Ci ritroviamo, sempre, tesi a nascondere avvenimenti più o meno lontani, di cui siamo responsabili; a rimpicciolirli; neppure a scusarli; peggio: a considerarli – letteratura? O giù di lì.

E quanto dev’essere grande un massacro per venir ricordato – e attualizzato nel ricordo?

Mai, credo, potremmo pensare che il passare del tempo ci liberi dalle colpe, non dette, non riconosciute, se siamo sempre noi, sempre quei tali che rivolgono al loro dio un confiteor privo di oggetto, al massimo ego-riferito e basta là, confidando sulla possibilità di far carico delle proprie colpe ad un Figlio di un Dio onnipotente; passate presenti e future, immagino; e mai potremmo buttarcele alle spalle; senza neppure puntualmente pensarle: saranno state compiute da esseri diversi da noi, da cui nulla abbiamo ereditato?

Che fare, allora, di quell’asserzione per cui le colpe dei padri ricadranno – pure se, si dice, non dovrebbero – sui figli?

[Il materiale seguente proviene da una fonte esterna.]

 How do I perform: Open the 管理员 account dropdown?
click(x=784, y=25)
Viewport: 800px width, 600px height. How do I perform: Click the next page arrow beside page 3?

Possiamo veramente pensare che la colpa non riconosciuta non venga trasmessa, sotto forma di licenza; che non venga trasmessa ai figli come eredità culturale?

Sarà possibile che i figli e le figlie dei violenti non facciano propria la violenza? Travestendola, nel caso, da violenza supposta legittima degli autoacclamatisi <giusti>?

Qualcuno ricorda, e tutti noi apprezziamo; basterà? Lo vorrei tanto; non lo credo; e ho paura per i miei figli, nipoti…per tutti loro.

Lo so bene, sto dicendo/scrivendo cose senza costrutto. Inutili come qualsiasi confiteor privo di azioni conseguenti: sono figlia di questo mondo di assassini, e non c’è, temo, un altrove.

E come avviene che il pensiero mi tradisce e sento una voce cantare altre parole che non sono grandi versi, da salvare nei secoli, immagino, ma che sono normali e belle, e fanno bene. Aiutano a pensare che ci sarà un dopo la tempesta, e che il mondo è un luogo meraviglioso; parole che sono desiderio – c’è qualcosa da trasmettere ai figli, se vorremmo farcela.

La chiudo qua.  Forse. Spero.

Lo so, sono patetica, e perché non dovrei: è qualcosa di umano, temo; capita a tutti. Il meglio da fare sarà, dunque, mostrarlo. Possibilmente solo per una volta.

Continuiamo a scrivere, dunque – di mio, andranno bene anche le sciocchezze. E non parliamone più. Forse. Per ora.